- **Task to carry out**
Type every record exactly as it appears.

- **Data supplied**
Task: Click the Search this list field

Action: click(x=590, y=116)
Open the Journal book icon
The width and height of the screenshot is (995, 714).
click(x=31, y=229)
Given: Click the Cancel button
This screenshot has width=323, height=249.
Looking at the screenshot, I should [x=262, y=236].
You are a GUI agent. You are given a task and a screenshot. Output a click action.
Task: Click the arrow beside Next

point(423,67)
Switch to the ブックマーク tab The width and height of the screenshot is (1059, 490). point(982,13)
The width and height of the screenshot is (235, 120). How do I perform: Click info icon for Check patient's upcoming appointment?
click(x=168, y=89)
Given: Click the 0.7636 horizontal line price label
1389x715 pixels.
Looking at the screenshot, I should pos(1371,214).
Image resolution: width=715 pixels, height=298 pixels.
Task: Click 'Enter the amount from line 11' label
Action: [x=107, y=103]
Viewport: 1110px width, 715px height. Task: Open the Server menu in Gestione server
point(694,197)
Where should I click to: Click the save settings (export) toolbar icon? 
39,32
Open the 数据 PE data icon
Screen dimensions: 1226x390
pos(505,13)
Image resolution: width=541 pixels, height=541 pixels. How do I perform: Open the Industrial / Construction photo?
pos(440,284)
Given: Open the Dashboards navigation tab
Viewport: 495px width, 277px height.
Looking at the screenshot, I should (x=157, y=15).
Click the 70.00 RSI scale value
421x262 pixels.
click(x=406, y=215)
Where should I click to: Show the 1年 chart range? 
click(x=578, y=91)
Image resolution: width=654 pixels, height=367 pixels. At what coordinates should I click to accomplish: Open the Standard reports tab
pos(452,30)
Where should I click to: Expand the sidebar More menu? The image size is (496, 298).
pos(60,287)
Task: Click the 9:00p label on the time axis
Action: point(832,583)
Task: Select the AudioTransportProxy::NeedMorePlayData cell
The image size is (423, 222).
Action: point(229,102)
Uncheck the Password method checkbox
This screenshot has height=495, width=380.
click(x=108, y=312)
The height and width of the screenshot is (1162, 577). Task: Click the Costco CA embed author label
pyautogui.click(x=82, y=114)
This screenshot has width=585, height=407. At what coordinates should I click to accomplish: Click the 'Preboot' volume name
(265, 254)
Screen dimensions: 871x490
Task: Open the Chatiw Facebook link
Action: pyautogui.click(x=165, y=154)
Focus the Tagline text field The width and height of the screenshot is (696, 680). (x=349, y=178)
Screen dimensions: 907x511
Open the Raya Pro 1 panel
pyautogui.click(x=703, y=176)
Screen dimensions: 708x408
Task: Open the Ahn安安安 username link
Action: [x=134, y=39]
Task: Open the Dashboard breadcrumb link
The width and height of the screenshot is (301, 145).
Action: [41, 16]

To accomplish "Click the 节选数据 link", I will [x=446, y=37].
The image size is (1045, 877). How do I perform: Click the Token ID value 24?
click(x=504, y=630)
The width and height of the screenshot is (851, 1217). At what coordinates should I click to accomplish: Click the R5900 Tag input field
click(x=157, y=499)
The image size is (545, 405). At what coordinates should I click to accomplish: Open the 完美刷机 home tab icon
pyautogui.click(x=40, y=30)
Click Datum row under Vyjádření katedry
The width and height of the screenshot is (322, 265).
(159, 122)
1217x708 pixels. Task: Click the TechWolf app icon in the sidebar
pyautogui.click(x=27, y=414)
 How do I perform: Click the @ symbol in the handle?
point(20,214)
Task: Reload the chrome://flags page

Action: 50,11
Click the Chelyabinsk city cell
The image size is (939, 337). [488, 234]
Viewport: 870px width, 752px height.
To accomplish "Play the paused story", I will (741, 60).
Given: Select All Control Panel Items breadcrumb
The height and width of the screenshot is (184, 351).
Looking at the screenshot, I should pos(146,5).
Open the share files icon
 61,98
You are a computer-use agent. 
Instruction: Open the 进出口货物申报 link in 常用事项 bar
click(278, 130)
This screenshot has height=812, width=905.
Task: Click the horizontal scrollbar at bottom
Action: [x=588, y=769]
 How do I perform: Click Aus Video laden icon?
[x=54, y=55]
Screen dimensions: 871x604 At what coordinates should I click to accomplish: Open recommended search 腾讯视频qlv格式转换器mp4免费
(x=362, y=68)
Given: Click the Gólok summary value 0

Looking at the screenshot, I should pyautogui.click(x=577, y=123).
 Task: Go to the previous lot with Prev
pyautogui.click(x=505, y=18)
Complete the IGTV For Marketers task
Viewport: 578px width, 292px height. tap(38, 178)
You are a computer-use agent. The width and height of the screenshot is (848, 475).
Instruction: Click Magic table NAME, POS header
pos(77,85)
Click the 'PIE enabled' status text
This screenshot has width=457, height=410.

- **Expected answer**
Task: Click the Search this list field

Action: click(x=590, y=116)
Open the Journal book icon
The width and height of the screenshot is (995, 714).
click(x=31, y=229)
Given: Click the Cancel button
This screenshot has width=323, height=249.
Looking at the screenshot, I should [x=262, y=236].
You are a GUI agent. You are given a task and a screenshot. Output a click action.
Task: Click the arrow beside Next

point(423,67)
Switch to the ブックマーク tab The width and height of the screenshot is (1059, 490). point(982,13)
The width and height of the screenshot is (235, 120). How do I perform: Click info icon for Check patient's upcoming appointment?
click(x=168, y=89)
Given: Click the 0.7636 horizontal line price label
1389x715 pixels.
Looking at the screenshot, I should pos(1371,214).
Image resolution: width=715 pixels, height=298 pixels.
Task: Click 'Enter the amount from line 11' label
Action: [x=107, y=103]
Viewport: 1110px width, 715px height. Task: Open the Server menu in Gestione server
point(694,197)
Where should I click to: Click the save settings (export) toolbar icon? 
39,32
Open the 数据 PE data icon
Screen dimensions: 1226x390
pos(505,13)
Image resolution: width=541 pixels, height=541 pixels. How do I perform: Open the Industrial / Construction photo?
pos(440,284)
Given: Open the Dashboards navigation tab
Viewport: 495px width, 277px height.
Looking at the screenshot, I should (x=157, y=15).
Click the 70.00 RSI scale value
421x262 pixels.
click(x=406, y=215)
Where should I click to: Show the 1年 chart range? 
click(x=578, y=91)
Image resolution: width=654 pixels, height=367 pixels. At what coordinates should I click to accomplish: Open the Standard reports tab
pos(452,30)
Where should I click to: Expand the sidebar More menu? The image size is (496, 298).
pos(60,287)
Task: Click the 9:00p label on the time axis
Action: point(832,583)
Task: Select the AudioTransportProxy::NeedMorePlayData cell
The image size is (423, 222).
Action: point(229,102)
Uncheck the Password method checkbox
This screenshot has height=495, width=380.
click(x=108, y=312)
The height and width of the screenshot is (1162, 577). Task: Click the Costco CA embed author label
pyautogui.click(x=82, y=114)
This screenshot has width=585, height=407. At what coordinates should I click to accomplish: Click the 'Preboot' volume name
(265, 254)
Screen dimensions: 871x490
Task: Open the Chatiw Facebook link
Action: pyautogui.click(x=165, y=154)
Focus the Tagline text field The width and height of the screenshot is (696, 680). (x=349, y=178)
Screen dimensions: 907x511
Open the Raya Pro 1 panel
pyautogui.click(x=703, y=176)
Screen dimensions: 708x408
Task: Open the Ahn安安安 username link
Action: [x=134, y=39]
Task: Open the Dashboard breadcrumb link
The width and height of the screenshot is (301, 145).
Action: [41, 16]

To accomplish "Click the 节选数据 link", I will [x=446, y=37].
The image size is (1045, 877). How do I perform: Click the Token ID value 24?
click(x=504, y=630)
The width and height of the screenshot is (851, 1217). At what coordinates should I click to accomplish: Click the R5900 Tag input field
click(x=157, y=499)
The image size is (545, 405). At what coordinates should I click to accomplish: Open the 完美刷机 home tab icon
pyautogui.click(x=40, y=30)
Click Datum row under Vyjádření katedry
The width and height of the screenshot is (322, 265).
(159, 122)
1217x708 pixels. Task: Click the TechWolf app icon in the sidebar
pyautogui.click(x=27, y=414)
 How do I perform: Click the @ symbol in the handle?
point(20,214)
Task: Reload the chrome://flags page

Action: 50,11
Click the Chelyabinsk city cell
The image size is (939, 337). [488, 234]
Viewport: 870px width, 752px height.
To accomplish "Play the paused story", I will (741, 60).
Given: Select All Control Panel Items breadcrumb
The height and width of the screenshot is (184, 351).
Looking at the screenshot, I should pos(146,5).
Open the share files icon
 61,98
You are a computer-use agent. 
Instruction: Open the 进出口货物申报 link in 常用事项 bar
click(278, 130)
This screenshot has height=812, width=905.
Task: Click the horizontal scrollbar at bottom
Action: [x=588, y=769]
 How do I perform: Click Aus Video laden icon?
[x=54, y=55]
Screen dimensions: 871x604 At what coordinates should I click to accomplish: Open recommended search 腾讯视频qlv格式转换器mp4免费
(x=362, y=68)
Given: Click the Gólok summary value 0

Looking at the screenshot, I should pyautogui.click(x=577, y=123).
 Task: Go to the previous lot with Prev
pyautogui.click(x=505, y=18)
Complete the IGTV For Marketers task
Viewport: 578px width, 292px height. tap(38, 178)
You are a computer-use agent. The width and height of the screenshot is (848, 475).
Instruction: Click Magic table NAME, POS header
pos(77,85)
Click the 'PIE enabled' status text
This screenshot has width=457, height=410.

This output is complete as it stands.